- **What is required**
From the listing below, output only the lines starting at the line that has "Click the red" and ending at the line that has "Given: Open the Profiles menu", exactly as they appear, ends included.

- **Task material**
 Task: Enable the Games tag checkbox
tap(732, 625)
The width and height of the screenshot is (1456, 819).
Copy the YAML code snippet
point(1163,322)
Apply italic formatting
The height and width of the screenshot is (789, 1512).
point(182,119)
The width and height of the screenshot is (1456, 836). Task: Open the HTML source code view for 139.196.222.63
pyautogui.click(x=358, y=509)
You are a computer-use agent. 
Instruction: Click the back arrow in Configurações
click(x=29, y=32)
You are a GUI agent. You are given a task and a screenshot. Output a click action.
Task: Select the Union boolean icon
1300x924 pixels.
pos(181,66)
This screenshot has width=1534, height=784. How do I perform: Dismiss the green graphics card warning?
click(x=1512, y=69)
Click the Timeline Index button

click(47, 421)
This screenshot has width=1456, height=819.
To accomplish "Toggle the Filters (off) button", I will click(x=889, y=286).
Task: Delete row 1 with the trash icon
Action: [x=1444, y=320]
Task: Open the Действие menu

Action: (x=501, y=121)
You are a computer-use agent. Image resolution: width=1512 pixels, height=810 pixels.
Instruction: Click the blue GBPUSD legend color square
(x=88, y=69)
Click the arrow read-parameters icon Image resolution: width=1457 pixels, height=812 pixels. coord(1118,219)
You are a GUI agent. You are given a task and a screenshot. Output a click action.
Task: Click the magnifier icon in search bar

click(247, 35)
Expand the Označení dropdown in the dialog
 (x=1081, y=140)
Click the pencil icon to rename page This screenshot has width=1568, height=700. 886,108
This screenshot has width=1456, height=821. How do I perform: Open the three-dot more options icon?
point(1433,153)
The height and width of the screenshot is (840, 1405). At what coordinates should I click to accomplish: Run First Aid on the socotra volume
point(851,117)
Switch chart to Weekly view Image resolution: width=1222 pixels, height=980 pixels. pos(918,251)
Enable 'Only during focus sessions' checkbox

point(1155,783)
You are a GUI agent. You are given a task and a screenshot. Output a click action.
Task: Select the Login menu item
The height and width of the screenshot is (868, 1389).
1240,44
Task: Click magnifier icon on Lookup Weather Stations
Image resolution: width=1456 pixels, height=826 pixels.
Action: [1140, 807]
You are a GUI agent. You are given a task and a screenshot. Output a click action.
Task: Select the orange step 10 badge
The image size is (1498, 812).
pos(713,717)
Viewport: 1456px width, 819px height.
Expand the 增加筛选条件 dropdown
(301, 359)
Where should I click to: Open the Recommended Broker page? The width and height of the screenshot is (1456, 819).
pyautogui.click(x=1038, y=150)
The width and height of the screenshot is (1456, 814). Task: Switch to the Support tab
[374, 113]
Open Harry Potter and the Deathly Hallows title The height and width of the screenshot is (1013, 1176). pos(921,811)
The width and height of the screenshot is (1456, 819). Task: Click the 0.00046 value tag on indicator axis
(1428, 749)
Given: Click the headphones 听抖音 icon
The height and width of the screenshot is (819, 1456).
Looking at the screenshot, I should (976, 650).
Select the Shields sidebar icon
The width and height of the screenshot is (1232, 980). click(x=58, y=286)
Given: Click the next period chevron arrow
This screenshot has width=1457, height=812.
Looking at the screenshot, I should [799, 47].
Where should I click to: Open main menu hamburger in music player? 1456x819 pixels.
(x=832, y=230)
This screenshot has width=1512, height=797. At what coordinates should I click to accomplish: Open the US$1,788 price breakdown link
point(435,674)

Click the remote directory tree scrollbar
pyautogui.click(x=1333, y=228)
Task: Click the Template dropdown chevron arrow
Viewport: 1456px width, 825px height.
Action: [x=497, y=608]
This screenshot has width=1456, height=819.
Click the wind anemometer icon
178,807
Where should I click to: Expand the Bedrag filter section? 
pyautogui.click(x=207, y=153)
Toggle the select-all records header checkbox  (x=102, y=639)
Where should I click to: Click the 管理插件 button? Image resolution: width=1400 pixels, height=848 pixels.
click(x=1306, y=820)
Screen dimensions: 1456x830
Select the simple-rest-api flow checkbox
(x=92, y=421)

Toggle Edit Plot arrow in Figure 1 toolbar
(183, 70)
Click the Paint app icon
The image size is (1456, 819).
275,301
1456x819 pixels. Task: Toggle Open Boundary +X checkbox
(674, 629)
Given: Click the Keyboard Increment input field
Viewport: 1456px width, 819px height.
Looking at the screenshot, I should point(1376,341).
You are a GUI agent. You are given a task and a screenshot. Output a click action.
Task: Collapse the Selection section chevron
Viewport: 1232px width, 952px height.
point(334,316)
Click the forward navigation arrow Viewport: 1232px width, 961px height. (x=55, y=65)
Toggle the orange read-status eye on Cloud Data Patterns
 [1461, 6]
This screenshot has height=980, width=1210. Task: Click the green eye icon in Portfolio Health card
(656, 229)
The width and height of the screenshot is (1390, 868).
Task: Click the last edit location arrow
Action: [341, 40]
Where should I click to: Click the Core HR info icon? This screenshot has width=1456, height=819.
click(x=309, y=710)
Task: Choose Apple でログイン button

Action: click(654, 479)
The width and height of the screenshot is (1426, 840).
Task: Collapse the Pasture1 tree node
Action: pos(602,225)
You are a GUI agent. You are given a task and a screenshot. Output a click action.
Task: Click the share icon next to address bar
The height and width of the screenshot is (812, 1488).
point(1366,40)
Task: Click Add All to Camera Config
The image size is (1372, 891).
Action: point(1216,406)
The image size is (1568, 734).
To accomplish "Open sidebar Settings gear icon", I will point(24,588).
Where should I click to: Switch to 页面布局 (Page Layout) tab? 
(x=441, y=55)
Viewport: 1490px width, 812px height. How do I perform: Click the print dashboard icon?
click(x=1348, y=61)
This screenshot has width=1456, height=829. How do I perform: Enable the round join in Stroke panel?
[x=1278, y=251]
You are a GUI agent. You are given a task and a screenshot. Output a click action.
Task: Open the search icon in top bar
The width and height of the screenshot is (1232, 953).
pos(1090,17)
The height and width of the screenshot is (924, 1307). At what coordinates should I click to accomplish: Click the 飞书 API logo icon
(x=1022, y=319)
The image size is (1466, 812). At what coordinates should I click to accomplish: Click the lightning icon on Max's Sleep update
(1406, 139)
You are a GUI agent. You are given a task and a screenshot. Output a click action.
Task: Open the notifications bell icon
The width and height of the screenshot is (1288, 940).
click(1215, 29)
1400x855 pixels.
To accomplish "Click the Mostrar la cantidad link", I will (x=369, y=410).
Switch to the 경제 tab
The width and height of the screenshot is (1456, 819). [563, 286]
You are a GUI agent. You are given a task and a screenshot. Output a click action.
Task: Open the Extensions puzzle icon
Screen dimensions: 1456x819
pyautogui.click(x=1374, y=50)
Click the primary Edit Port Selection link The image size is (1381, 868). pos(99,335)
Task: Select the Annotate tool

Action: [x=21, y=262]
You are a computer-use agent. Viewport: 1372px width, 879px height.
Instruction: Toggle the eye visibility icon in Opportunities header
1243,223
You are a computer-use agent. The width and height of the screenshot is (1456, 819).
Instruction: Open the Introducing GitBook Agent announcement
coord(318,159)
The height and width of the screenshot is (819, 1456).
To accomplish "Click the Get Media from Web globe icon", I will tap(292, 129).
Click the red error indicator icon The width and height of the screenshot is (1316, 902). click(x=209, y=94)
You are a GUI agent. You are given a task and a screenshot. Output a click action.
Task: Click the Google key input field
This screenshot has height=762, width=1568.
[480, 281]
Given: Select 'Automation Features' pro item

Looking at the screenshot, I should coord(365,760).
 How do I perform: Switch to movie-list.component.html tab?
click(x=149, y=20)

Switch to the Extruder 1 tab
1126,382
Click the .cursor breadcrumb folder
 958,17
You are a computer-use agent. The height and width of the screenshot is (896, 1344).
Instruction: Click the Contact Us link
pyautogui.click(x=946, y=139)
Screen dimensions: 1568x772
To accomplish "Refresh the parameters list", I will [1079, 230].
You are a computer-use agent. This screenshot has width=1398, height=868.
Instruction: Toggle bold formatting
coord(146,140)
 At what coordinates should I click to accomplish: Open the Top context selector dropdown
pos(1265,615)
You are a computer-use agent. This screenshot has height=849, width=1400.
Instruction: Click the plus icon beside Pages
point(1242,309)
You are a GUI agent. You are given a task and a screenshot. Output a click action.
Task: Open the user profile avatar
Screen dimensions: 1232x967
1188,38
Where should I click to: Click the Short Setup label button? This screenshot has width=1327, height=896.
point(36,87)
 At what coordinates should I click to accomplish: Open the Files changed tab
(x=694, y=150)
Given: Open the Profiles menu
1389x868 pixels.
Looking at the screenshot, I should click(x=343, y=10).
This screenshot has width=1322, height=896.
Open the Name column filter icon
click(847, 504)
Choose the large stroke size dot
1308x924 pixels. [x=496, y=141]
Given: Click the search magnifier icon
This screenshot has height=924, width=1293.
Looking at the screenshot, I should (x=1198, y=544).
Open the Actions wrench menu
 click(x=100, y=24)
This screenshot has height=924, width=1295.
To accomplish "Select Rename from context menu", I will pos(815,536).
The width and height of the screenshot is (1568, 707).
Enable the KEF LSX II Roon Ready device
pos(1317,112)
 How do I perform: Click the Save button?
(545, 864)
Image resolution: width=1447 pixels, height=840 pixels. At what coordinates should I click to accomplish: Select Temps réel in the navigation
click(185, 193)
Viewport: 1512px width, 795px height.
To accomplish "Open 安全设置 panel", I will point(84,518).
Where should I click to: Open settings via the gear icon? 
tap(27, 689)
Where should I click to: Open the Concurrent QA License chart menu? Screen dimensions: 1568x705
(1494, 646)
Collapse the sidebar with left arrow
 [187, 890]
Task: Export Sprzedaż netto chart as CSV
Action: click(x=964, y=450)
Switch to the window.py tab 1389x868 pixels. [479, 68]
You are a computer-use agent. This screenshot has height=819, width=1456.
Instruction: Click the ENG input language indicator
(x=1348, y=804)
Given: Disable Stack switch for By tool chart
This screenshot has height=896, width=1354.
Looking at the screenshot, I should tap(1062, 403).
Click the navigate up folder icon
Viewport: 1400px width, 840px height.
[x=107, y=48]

- **Problem solution**
Click the red error indicator icon The width and height of the screenshot is (1316, 902). click(x=209, y=94)
You are a GUI agent. You are given a task and a screenshot. Output a click action.
Task: Click the Google key input field
This screenshot has height=762, width=1568.
[480, 281]
Given: Select 'Automation Features' pro item

Looking at the screenshot, I should coord(365,760).
 How do I perform: Switch to movie-list.component.html tab?
click(x=149, y=20)

Switch to the Extruder 1 tab
1126,382
Click the .cursor breadcrumb folder
 958,17
You are a computer-use agent. The height and width of the screenshot is (896, 1344).
Instruction: Click the Contact Us link
pyautogui.click(x=946, y=139)
Screen dimensions: 1568x772
To accomplish "Refresh the parameters list", I will [1079, 230].
You are a computer-use agent. This screenshot has width=1398, height=868.
Instruction: Toggle bold formatting
coord(146,140)
 At what coordinates should I click to accomplish: Open the Top context selector dropdown
pos(1265,615)
You are a computer-use agent. This screenshot has height=849, width=1400.
Instruction: Click the plus icon beside Pages
point(1242,309)
You are a GUI agent. You are given a task and a screenshot. Output a click action.
Task: Open the user profile avatar
Screen dimensions: 1232x967
1188,38
Where should I click to: Click the Short Setup label button? This screenshot has width=1327, height=896.
point(36,87)
 At what coordinates should I click to accomplish: Open the Files changed tab
(x=694, y=150)
Given: Open the Profiles menu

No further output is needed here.